• **YOUR TASK**: All records should be written out again exactly.

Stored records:
════════════════════
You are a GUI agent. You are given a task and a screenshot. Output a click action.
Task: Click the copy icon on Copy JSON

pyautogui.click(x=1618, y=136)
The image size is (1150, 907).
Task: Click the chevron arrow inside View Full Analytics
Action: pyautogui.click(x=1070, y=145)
════════════════════
• **YOUR RESPONSE**:
You are a GUI agent. You are given a task and a screenshot. Output a click action.
Task: Click the copy icon on Copy JSON

pyautogui.click(x=1618, y=136)
The image size is (1150, 907).
Task: Click the chevron arrow inside View Full Analytics
Action: pyautogui.click(x=1070, y=145)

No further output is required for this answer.